Records
- - - -

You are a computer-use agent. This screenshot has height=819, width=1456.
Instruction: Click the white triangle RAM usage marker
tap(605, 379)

- - - -

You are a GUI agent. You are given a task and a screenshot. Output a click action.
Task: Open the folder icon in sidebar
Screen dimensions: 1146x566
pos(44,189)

- - - -

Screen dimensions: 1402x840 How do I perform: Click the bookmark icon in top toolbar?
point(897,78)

- - - -

Work instructions
Rewrite the material starting with the line containing "You are a computer-use" and going on through the line containing "tap(605, 379)", replacing "triangle" with "arrow" and leaving everything else unchanged.

Full output
You are a computer-use agent. This screenshot has height=819, width=1456.
Instruction: Click the white arrow RAM usage marker
tap(605, 379)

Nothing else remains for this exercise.